To mitigate replay-induced context and efficiency bottlenecks, LifelongAgentBench introduces a group self-consistency (GSC) protocol. It partitions retrieved trajectories into separate groups, aggregates their predictions via majority voting, and then integrates results to increase decision robustness and minimize context length overhead.

Figure 9: Group self-consistency partitions historical trajectories, reducing memory requirements and stabilizing inference via voting.

Empirically, GSC yields significant accuracy and memory savings, especially at large replay scales. It is especially effective in settings where naïve replay exacerbates context length or OOM failures.

Failure Mode Analysis

The framework provides granular diagnostics, identifying failure classes such as:

Incorrect final submission despite correct intermediate steps (unstable reasoning/over-correction),
Exceeding interaction limits due to poor task closure policies,
Validation failures from instruction non-compliance,
Context overflow from unbounded output or multi-hop reasoning.

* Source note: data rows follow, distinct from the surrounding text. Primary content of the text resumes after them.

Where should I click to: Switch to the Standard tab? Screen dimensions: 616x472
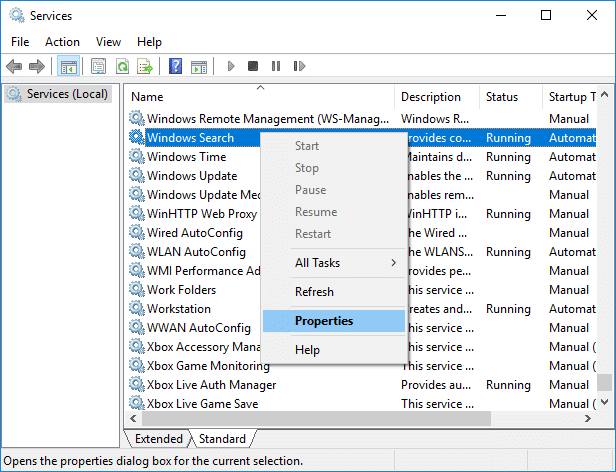pos(222,439)
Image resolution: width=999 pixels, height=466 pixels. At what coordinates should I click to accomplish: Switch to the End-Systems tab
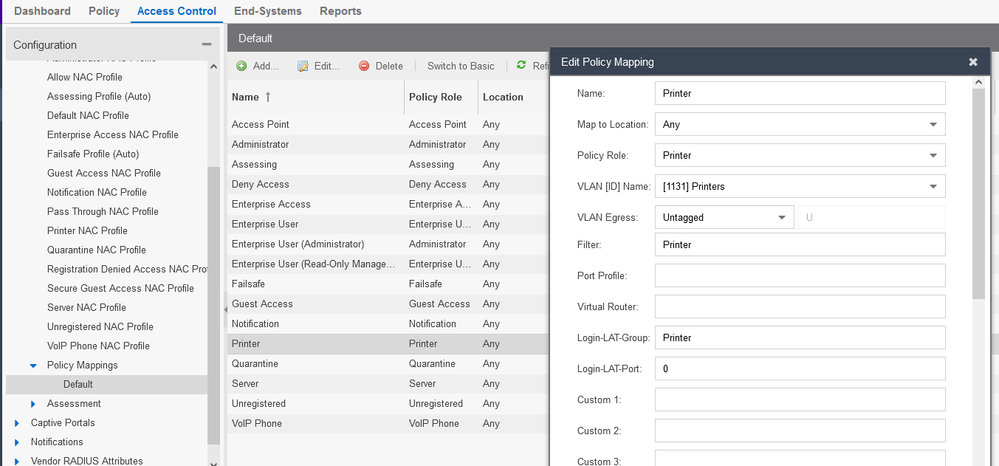(x=269, y=11)
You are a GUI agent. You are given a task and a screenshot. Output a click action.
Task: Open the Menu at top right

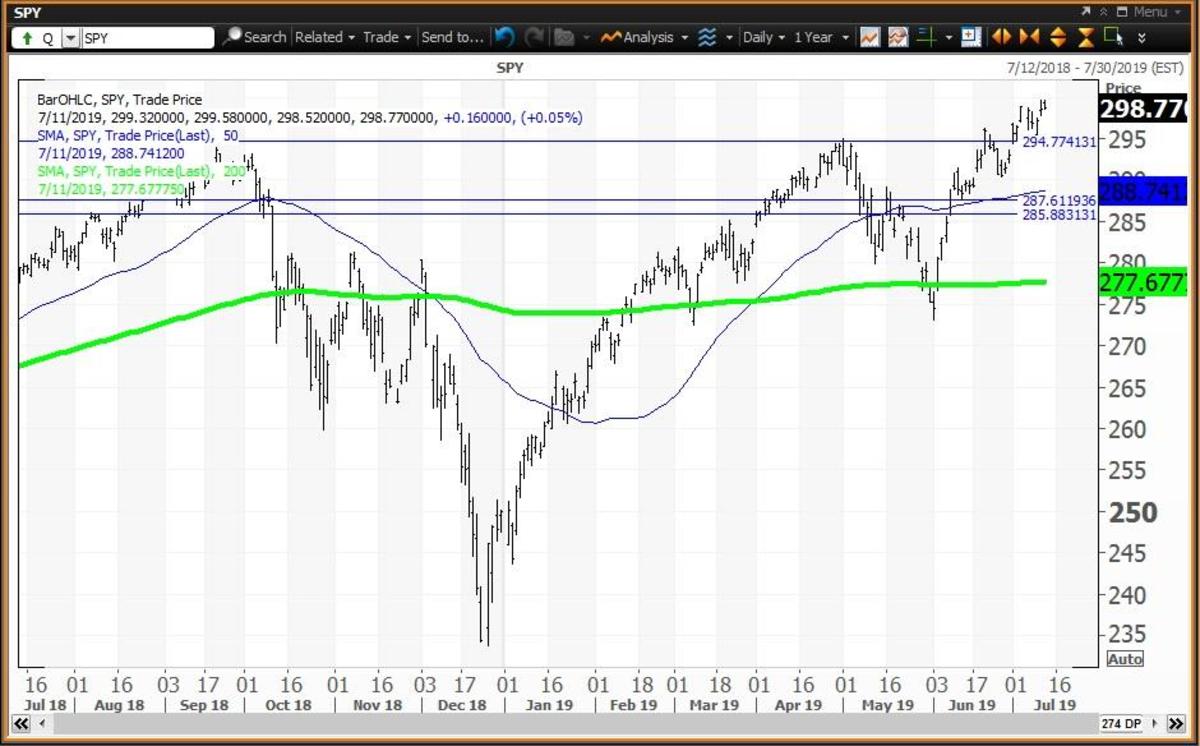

These fine-grained analytics diagnose failure from both agent behavioral and infrastructure perspectives, enabling directed ablation studies and robust method development.

Implications and Future Directions

LifelongAgentBench sets a new standard for benchmarking LLM-based agents on continual, memory-intensive learning. The results underline several critical takeaways:

Vanilla experience replay is insufficient for scalable memory integration in LLMs due to context explosion and diminishing marginal returns with increasing replay.
There exists substantial heterogeneity in how model architectures absorb, retain, and transfer replay information.
Group-based or adaptive memory aggregation (e.g., GSC) is essential for practical, scalable lifelong learning with large LMs.
Going forward, efficient retrieval, redundant memory compression, curriculum design, and adaptive prompt construction are necessary to overcome catastrophic forgetting and achieve robust lifelong adaptation.

Extending LifelongAgentBench to multimodal and open-world environments, and integrating dynamic environment change or concept drift, are promising directions for future theoretical and practical advances in agent continual learning.

Conclusion

LifelongAgentBench is the first comprehensive, extensible, and diagnostic benchmark for evaluating LLM-based agents under lifelong learning constraints (2505.11942). The results highlight the nuanced interplay among replay strategies, task difficulty, and model capacity, and motivate the development of novel architectures and memory management algorithms to enable robust, scalable, and truly lifelong agent learning.